WORK TO COMPLETE >> Set out each line from the following listing that includes the word "computer".

*** RECORDS FOR THE TASK Section Begins ***

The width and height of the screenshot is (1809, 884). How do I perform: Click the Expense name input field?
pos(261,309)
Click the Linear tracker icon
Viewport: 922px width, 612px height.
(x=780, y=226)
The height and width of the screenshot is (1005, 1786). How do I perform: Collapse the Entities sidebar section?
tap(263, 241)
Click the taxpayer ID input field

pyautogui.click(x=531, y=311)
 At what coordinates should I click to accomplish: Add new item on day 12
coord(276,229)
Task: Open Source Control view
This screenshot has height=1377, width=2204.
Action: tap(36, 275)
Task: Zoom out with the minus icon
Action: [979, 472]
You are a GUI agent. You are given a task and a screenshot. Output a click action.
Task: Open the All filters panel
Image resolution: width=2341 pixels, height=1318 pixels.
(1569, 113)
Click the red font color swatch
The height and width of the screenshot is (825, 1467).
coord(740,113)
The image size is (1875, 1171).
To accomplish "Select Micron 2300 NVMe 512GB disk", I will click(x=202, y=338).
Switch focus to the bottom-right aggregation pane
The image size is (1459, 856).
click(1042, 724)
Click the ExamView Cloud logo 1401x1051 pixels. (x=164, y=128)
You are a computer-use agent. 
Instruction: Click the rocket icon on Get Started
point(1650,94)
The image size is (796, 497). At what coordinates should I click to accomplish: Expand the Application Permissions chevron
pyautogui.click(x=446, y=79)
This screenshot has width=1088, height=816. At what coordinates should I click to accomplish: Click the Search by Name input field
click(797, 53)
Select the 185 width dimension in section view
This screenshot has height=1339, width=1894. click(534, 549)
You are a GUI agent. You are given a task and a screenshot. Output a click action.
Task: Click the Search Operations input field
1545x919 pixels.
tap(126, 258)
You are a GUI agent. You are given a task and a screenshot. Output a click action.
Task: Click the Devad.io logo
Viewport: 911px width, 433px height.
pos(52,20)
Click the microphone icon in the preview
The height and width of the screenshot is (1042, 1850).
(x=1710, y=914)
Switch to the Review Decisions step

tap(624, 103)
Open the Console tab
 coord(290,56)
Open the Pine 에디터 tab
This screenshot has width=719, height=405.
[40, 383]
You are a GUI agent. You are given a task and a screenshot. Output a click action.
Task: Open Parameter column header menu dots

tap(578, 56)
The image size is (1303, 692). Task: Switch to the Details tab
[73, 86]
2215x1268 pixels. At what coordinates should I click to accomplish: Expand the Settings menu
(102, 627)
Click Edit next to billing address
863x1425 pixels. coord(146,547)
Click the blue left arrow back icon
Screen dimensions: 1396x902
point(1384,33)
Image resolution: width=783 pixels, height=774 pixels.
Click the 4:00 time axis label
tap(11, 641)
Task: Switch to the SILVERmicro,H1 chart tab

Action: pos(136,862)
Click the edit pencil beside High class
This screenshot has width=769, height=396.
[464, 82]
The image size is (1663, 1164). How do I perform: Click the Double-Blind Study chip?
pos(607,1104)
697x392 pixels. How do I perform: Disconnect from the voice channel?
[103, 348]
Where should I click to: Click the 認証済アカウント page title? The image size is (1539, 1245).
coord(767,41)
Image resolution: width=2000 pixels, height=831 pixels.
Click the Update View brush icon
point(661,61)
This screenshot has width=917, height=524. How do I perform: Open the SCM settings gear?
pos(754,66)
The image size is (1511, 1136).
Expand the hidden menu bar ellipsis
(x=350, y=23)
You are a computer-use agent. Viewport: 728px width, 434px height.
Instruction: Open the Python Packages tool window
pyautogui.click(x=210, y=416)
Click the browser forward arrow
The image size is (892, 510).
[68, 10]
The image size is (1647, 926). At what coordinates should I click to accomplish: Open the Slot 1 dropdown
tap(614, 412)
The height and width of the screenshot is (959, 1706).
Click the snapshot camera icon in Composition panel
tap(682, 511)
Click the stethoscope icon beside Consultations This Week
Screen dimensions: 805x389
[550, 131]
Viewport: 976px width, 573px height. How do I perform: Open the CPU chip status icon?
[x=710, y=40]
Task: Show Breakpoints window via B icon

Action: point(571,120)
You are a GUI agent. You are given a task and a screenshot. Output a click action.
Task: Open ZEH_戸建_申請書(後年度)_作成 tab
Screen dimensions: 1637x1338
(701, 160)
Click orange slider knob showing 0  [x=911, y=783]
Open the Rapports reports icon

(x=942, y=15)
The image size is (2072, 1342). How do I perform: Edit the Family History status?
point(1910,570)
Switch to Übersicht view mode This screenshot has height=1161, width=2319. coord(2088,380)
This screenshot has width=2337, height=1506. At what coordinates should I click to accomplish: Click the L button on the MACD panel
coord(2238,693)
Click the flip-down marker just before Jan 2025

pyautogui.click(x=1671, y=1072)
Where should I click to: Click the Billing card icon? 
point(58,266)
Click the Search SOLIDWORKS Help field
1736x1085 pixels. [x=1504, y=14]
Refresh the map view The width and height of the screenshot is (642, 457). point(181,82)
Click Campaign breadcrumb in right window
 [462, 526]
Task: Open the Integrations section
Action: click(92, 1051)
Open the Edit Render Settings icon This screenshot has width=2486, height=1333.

*** RECORDS FOR THE TASK Section Ends ***

THE ANSWER >>
You are a computer-use agent. 
You are a computer-use agent. Viewport: 728px width, 434px height.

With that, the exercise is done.